[ENTRIES SUPPLIED]

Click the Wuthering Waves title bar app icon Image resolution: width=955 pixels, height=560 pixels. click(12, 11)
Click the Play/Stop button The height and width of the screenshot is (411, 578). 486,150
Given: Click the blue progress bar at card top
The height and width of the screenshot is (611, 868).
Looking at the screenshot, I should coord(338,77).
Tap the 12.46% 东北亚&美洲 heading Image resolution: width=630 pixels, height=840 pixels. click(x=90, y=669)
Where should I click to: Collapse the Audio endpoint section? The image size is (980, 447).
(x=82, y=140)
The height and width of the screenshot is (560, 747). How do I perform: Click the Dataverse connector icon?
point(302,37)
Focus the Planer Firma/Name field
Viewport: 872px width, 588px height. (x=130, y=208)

[/ENTRIES SUPPLIED]
[ENTRIES SUPPLIED]

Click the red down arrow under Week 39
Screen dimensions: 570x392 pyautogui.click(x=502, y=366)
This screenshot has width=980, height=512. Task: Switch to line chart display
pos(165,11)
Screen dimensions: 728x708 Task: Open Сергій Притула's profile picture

[/ENTRIES SUPPLIED]

### [REQUIRED WORK]
Filter the records above down to the lines that hold the string "resolution".

### [EXPECTED ANSWER]
Click the Wuthering Waves title bar app icon Image resolution: width=955 pixels, height=560 pixels. click(12, 11)
Tap the 12.46% 东北亚&美洲 heading Image resolution: width=630 pixels, height=840 pixels. click(x=90, y=669)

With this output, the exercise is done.